Но тут вмешался ее сын.
– Только двести, – поправил он. – До этого она долго странствовала.
Неужто Смерть идет на сделки?
Неужто Смерть играет в кости?
Иногда я мысленно слышу тиканье – будто в голове у меня часы отсчитывают время, оставшееся до Армагеддона, тик-так, тик-так…
Я напрягал слух, и Максим, наверное, тоже напрягал, или нет – может, он просто хранил молчание. Я не слышал голосов в телефоне. Не слышал шарканья Максимовых туфель по полу.
тридцать девять
тридцать восемь
Не слышал я и кое-чего еще. Чего-то такого, что было в этом доме с самого начала – вот только чего? Тяжело описать, странное ощущение нехватки, я не мог подобрать слов.
Чудо. Каждый мой вдох – чудо.
И тут я различил шаги.
Клац. Клац. Клац. Клац. Дверь не открывали, дверь не закрывали, и все же – резкий звук шагов, не скрип кожаных Максимовых туфель, не шарканье кроссовок, а костяные пятки по камням, клац-клац-клац. Замерли. Повернули. Пошли. Вновь замерли. И больше не двинулись.
Тишина.
Безмолвие.
Утих ветер, птицы в лесу прекратили петь.
Пять.
Четыре.
Три.
Два.
Один.
Изо рта у меня текла кровь – по шее и дальше, за воротник.

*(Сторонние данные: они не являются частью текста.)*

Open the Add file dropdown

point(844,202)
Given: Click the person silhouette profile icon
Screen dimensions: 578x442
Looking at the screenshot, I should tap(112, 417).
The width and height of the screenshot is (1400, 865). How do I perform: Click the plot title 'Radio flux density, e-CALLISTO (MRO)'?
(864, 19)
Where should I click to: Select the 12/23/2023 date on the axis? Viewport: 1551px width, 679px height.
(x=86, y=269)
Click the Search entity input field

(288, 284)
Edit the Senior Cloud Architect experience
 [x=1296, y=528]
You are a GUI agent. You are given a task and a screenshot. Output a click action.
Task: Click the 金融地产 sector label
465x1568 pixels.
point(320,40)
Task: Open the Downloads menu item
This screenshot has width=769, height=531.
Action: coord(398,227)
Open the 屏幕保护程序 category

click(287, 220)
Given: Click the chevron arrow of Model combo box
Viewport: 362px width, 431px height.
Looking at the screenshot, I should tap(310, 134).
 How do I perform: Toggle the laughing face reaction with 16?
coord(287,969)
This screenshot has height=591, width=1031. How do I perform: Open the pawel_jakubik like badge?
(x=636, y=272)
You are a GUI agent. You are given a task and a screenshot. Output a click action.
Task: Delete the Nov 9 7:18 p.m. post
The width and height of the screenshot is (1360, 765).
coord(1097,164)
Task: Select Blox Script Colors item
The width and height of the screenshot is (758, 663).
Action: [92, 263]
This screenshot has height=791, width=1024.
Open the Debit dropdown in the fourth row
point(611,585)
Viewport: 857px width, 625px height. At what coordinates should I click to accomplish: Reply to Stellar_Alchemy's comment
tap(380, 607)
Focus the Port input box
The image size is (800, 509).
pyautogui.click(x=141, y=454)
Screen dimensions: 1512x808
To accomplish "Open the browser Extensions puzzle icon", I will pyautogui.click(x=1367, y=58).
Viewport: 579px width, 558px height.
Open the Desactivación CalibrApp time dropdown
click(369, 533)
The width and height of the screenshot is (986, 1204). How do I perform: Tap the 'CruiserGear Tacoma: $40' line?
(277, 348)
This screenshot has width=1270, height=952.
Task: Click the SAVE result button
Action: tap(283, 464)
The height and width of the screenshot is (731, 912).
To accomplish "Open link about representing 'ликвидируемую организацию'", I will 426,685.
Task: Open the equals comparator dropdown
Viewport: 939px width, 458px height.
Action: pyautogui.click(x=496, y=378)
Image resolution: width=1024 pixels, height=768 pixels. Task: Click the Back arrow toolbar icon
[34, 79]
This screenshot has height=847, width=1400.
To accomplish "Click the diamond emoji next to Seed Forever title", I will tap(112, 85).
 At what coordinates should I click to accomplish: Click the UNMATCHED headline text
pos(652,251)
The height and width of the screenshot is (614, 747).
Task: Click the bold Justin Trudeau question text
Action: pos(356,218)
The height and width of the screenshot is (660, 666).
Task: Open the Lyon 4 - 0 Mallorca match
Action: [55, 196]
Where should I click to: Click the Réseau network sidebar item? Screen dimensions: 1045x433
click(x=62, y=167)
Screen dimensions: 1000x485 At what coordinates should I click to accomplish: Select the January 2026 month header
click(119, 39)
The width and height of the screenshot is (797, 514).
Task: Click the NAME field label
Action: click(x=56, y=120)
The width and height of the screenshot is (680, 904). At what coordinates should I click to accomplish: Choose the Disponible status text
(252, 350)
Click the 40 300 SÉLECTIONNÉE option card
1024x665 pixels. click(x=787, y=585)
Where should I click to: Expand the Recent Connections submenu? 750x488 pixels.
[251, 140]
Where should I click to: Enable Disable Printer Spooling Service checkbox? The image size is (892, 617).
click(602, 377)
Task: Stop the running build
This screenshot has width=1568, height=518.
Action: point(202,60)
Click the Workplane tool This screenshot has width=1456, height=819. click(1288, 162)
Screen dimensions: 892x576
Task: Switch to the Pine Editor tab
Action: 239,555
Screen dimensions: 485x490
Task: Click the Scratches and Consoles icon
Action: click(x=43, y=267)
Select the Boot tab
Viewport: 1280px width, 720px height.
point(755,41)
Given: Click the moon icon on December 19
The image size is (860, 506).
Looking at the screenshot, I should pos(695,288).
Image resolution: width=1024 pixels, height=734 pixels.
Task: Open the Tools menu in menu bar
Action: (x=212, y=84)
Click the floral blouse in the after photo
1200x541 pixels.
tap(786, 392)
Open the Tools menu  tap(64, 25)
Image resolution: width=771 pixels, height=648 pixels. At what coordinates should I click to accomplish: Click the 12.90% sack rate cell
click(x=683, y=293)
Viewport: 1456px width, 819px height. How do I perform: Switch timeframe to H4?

Текла кровь и из раны за правым ухом, и из рассеченной щеки, по которой ударил мужчина с золотым кольцом. Кровь была и на рубашке – сюда угодил острый носок туфли.
Я открыл глаза.
Парни были в комнате. Лежали. Один в кресле, другой на кожаном диване. Максим – на полу, калачиком, руки под головой, колени возле груди – точно ребенок, спящий ребенок. Спящий… Охранники просто спали. Вот только спали они с распахнутыми веками, с окровавленными глазницами, с вываленными языками, а на лице у одного парня – того, который по-настоящему хотел меня убить, – застыло такое выражение, словно он увидел…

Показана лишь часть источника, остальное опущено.